SNCF - Catastrophe de Brétigny : Il faudra plus qu'un rapport pour garantir la sécurité15/01/20142014Journal/medias/journalnumero/images/2014/01/une2372.jpg.445x577_q85_box-0%2C104%2C1383%2C1896_crop_detail.jpg

Dans les entreprises

SNCF - Catastrophe de Brétigny : Il faudra plus qu'un rapport pour garantir la sécurité

Le 12 juillet 2013, à 17 h 11, le train Paris-Limoges déraillait en gare de Brétigny, faisant 7 morts et 32 blessés, dont 11 grièvement atteints. La cause était liée au basculement d'une éclisse. Cette pièce métallique de 10 kg servant à fixer les rails dans l'aiguillage ne tenait plus que par un boulon, au lieu des quatre nécessaires.

Dans son rapport rendu le 10 janvier, le Bureau d'enquêtes sur les accidents de transport terrestre souligne que « la moindre attention accordée aux anomalies affectant la boulonnerie par rapport à d'autres défauts des appareils de voie qui sont considérés comme plus critiques (...) a pu contribuer à ce que cette défaillance ne soit pas détectée ». Un jeune cadre SNCF du service des infrastructures, responsable de ce secteur de Brétigny, rapportait dans la presse, le 26 septembre 2013, qu'il avait effectué une tournée d'inspection le 4 juillet et constaté qu'il manquait un boulon sur l'éclisse.
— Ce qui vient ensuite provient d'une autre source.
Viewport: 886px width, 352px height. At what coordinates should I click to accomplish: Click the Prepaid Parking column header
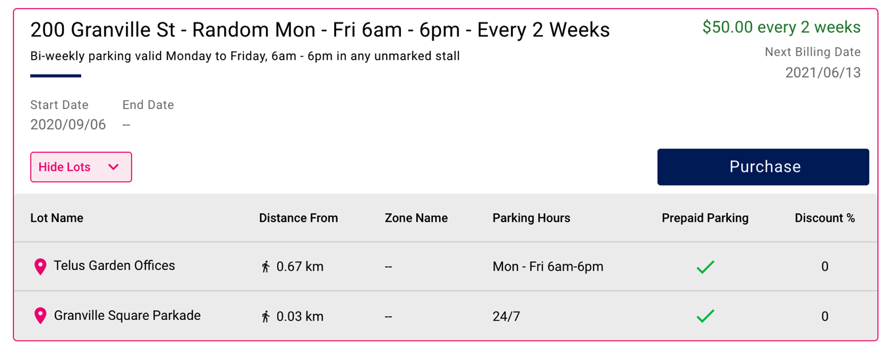(705, 218)
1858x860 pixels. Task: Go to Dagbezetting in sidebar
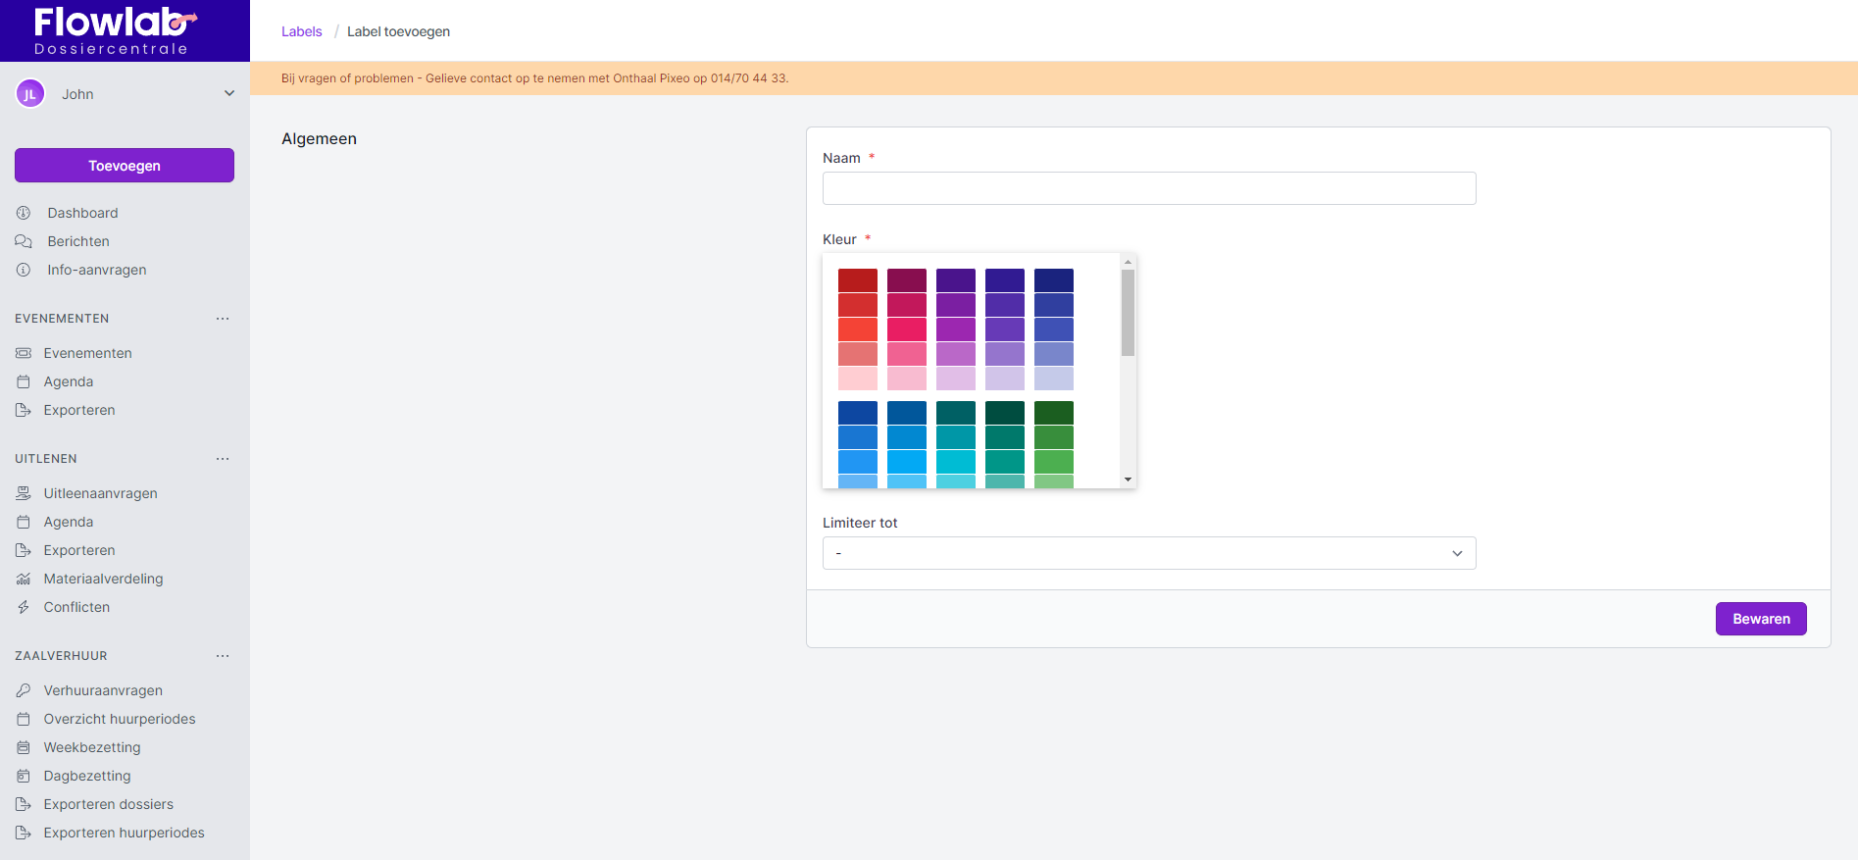coord(86,776)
Il indiquait également que les trois autres boulons n'avaient pas été resserrés. Selon les fiches d'inspection, le problème était d'ailleurs signalé depuis le mois de février 2013 et il avait à nouveau été noté au mois d'avril. Le même cadre ajoutait : « Si cela avait été réparé, l'accident n'aurait pas eu lieu. »

Pourquoi la réparation n'a-t-elle pas été effectuée ? Parce que c'est RFF qui gère les voies et les budgets d'entretien. C'est donc RFF qui décide des travaux à effectuer. Mais ce sont les cheminots de la SNCF, du service des infrastructures (l'Infra), qui signalent les problèmes et qui peuvent ou pas effectuer les réparations en fonction des décisions de RFF. Ainsi, à l'Infra, on ne peut faire que des rapports et signaler des problèmes, même s'il y a urgence. C'est ensuite RFF qui donne le feu vert. Et lorsque l'auteur du rapport publié écrit : « Je n'appelle pas ça de la négligence, j'appelle ça un problème de culture collective », il qualifie joliment une réalité beaucoup plus sordide, à savoir la criminelle politique d'économies menée par la SNCF, RFF et derrière eux par le gouvernement, autorité de tutelle.
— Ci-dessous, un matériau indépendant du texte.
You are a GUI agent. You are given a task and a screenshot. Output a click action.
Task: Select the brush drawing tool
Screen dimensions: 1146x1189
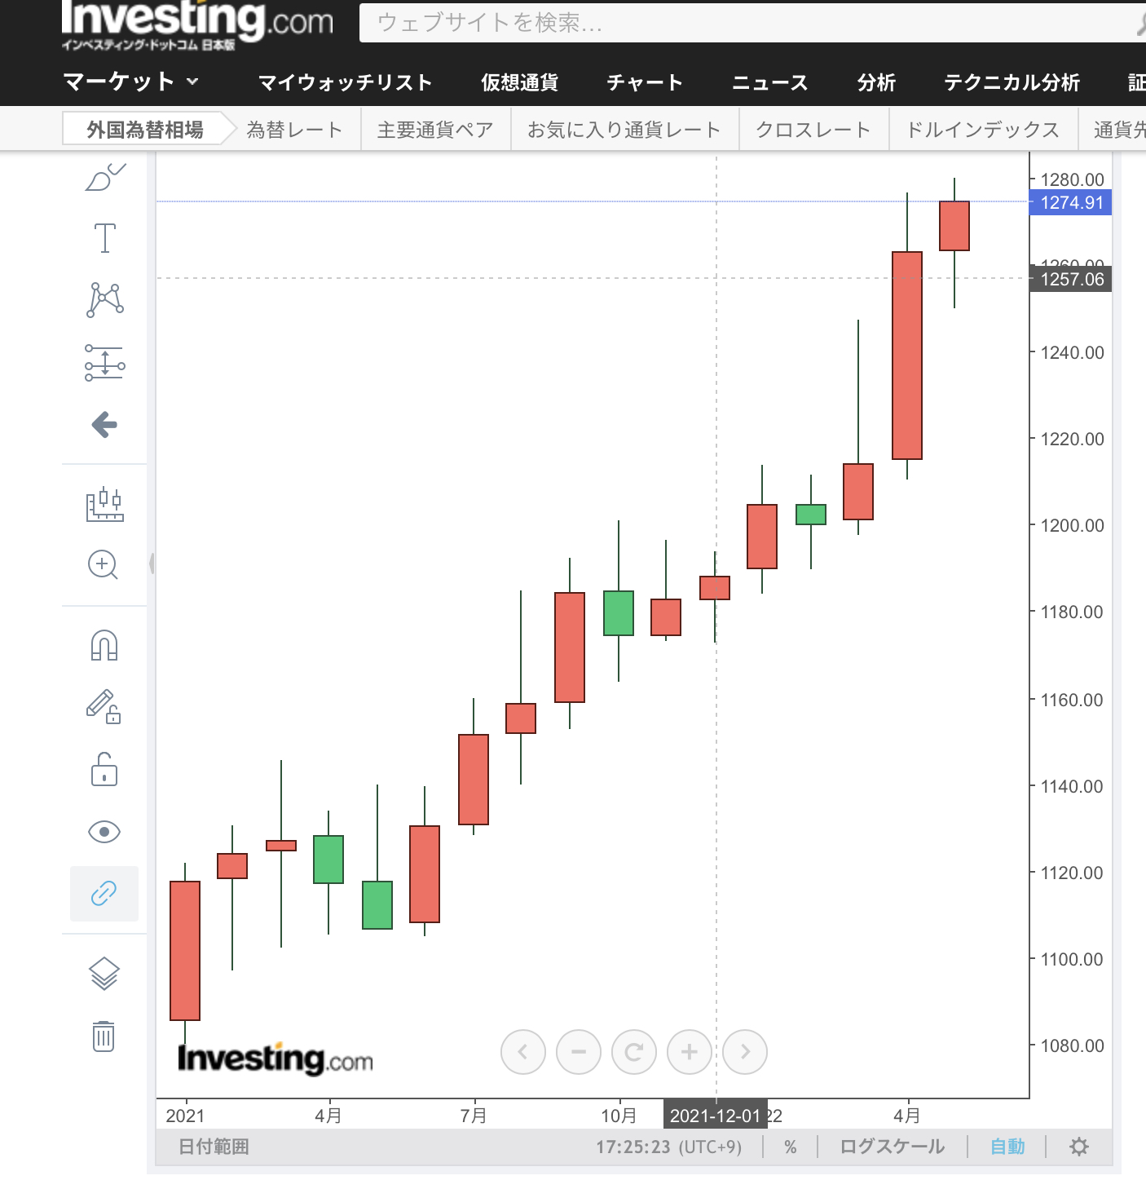tap(105, 177)
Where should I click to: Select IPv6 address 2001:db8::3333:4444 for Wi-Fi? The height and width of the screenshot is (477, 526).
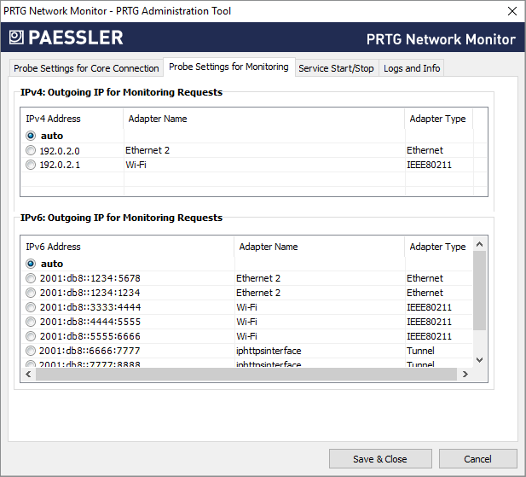[32, 307]
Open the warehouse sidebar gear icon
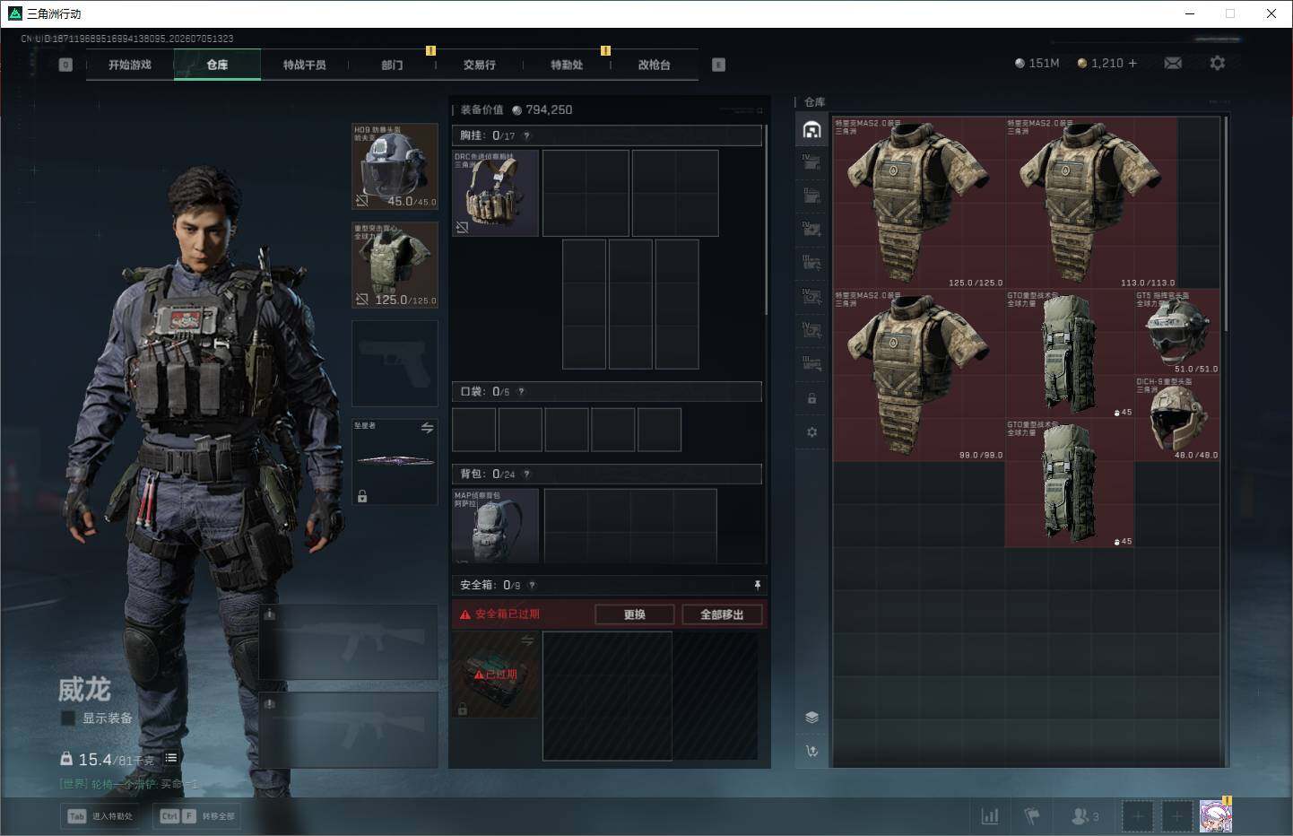 pyautogui.click(x=811, y=432)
Le rapport met notamment en cause la qualité des tournées visuelles de surveillance et le boulonnage sur les voies. Mais il omet d'entrer dans les détails. En effet il n'est pas rare que les agents de l'Infra SNCF soient tenus d'effectuer les visites de voies en restant sur la piste, le long de la voie. Cette procédure est motivée par le fait qu'un visiteur de voie doit être protégé par un autre cheminot (annonceur), qui surveille l'arrivée des trains pendant qu'il examine les appareillages. Mais, en l'espace de quelques années, les baisses d'effectifs ont divisé par deux les effectifs des brigades de l'Infra et les annonceurs ont été dans les premiers à être supprimés. Ainsi, les visiteurs ne peuvent pas circuler dans les voies, mais seulement à côté, et ils ne sont donc pas en mesure de détecter visuellement les problèmes.

De son côté, le ministre des Transports, Frédéric Cuvillier, a indiqué avoir demandé « à la SNCF et à RFF de mettre en oeuvre sans délai (...) les recommandations du Bureau d'enquête sur les accidents de transport terrestre ». SNCF et RFF ont en effet lancé en octobre 2013 un plan baptisé Vigirail, consistant à vérifier le serrage des 5 000 éclisses de France et de Navarre pour un investissement de 410 millions d'euros sur quatre ans. Il était temps. Mais si l'on peut espérer qu'une éclisse ne puisse plus être à l'origine d'un nouvel accident, les fiches d'inspection concernant l'état des voies mettent en évidence bien d'autres risques potentiels d'accidents, tant il est vrai que les réparations sont différées en permanence et que, comme le disent les cheminots de l'Infra, c'est « une vraie catastrophe » que préparent en permanence les économies sévères réalisées, en personnel comme en matériel, par la SNCF comme par RFF.